Fethullah Gulen, a Pennsylvania-based Turkish preacher and visionary, was Erdogan’s ally before he became his enemy. After AKP’s first landslide victory in 2002, the pair worked together to re-shape Turkish politics, long-dominated by a secular military elite. But as Erdogan looked to extend his power, Gulen’s undoubted influence inside the government became a hindrance. By the time the Gezi protests took place, it had reportedly collapsed. Since a coup attempt the government blames on Gulen took place last year, vicious attacks on the preacher’s network in the government-controlled media have reached a crescendo.
An enemy image
While there remain credible suspicions regarding Gulen’s involvement in the 2016 failed coup attempt, other charges leveled at him have been faintly ridiculous.
Among these are the suggestion, prompted by Erdogan himself, that Gulen’s movement may have been responsible for shooting down a Russian plane that allegedly entered Turkish airspace during a mission in Syria in late 2015. Ankara was looking to repair damaged relations with Moscow at the time Erdogan made the claim.
Clearly, Fetullah Gulen and his movement serve the same broad and convenient purpose that Trotskyites and Tsarists did for Stalin. They help the autocrat lend credibility to actions that would otherwise make no sense, and in doing so, defeat his real enemies: truth and democracy.
The government sees Gulenist enemies of the state wherever it wants to, especially in what remains of the free press.
Erdogan’s crackdown has extended itself to international visitors and foreign governments as well.

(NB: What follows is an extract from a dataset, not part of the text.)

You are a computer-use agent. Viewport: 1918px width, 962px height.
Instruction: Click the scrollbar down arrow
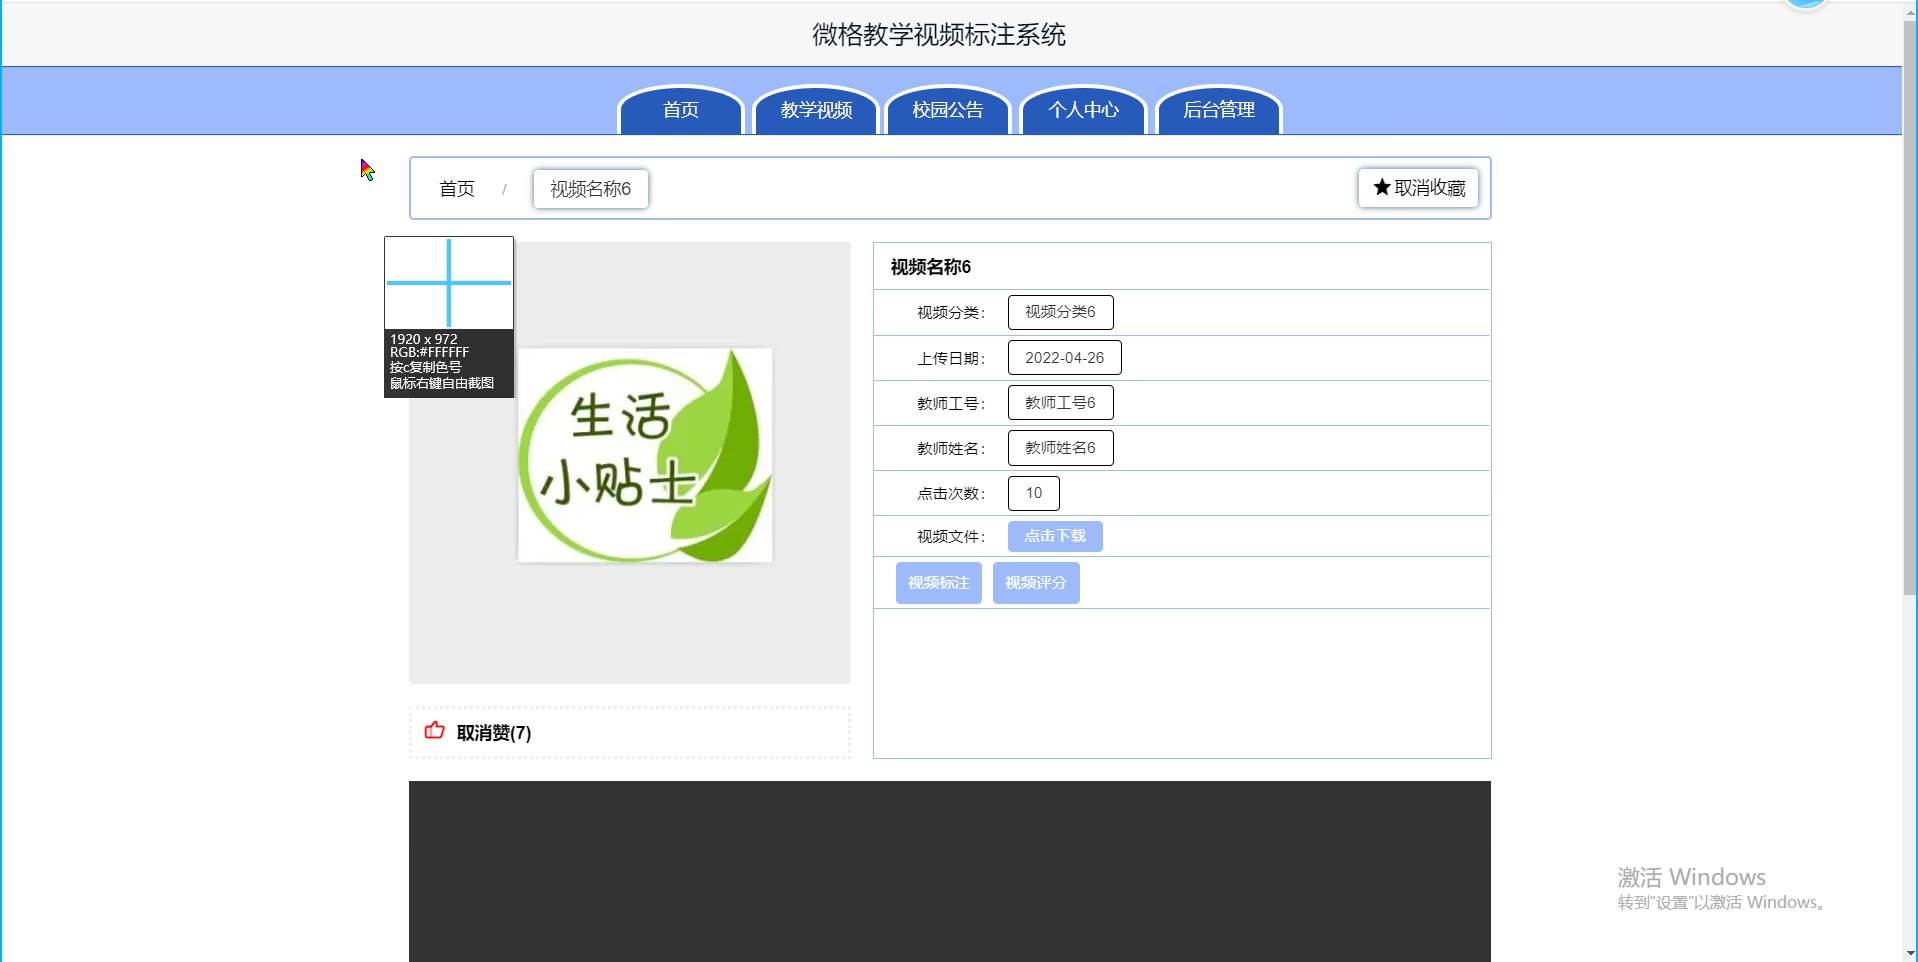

On July 5, Turkish police stormed a training for Turkish human rights defenders on one of the Istanbul islands, arresting all of the participants as well as two trainers from abroad. The case has now been internationally branded as #Istanbul10. Those detained have been accused of “committing a crime in the name of a terrorist organization without being a member.”
Moreover, Turkey’s foreign ministry has let the world know that it believes the Gulenist scourge is active beyond the country’s borders, too.
Outside Turkey, Gulen is best known as an educator, with schools using his approach to education located in around a hundred countries across the world. Even before the 2016 coup, Turkey had begun putting heavy pressure on many countries — notably in Africa and Central Asia — to close the schools. That pressure has been ramped up in the failed putsch’s aftermath.
Ironically, prior to Erdogan’s fallout with Gulen, the schools were seen as institutions of excellence that created Turkophiles in much of the developing world and contributed to the country’s growing “soft power”. Writing for Al-Monitor back in 2015, Fehim Tastekin noted the counter-productive nature of the drive to close the schools.
Unfortunately, if the intensity of state propaganda over the last few years is anything to go by, Erdogan and AKP have moved well beyond considerations of “soft power”.